> [PROBLEM TO WORK ON]
The full set of entries below should be transcribed exactly.

> [INFORMATION PROVIDED]
%%

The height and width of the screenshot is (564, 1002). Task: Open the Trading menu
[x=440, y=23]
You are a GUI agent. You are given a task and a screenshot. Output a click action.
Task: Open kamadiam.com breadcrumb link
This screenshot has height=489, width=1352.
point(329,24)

%%

> [YOUR SOLUTION]
The height and width of the screenshot is (564, 1002). Task: Open the Trading menu
[x=440, y=23]
You are a GUI agent. You are given a task and a screenshot. Output a click action.
Task: Open kamadiam.com breadcrumb link
This screenshot has height=489, width=1352.
point(329,24)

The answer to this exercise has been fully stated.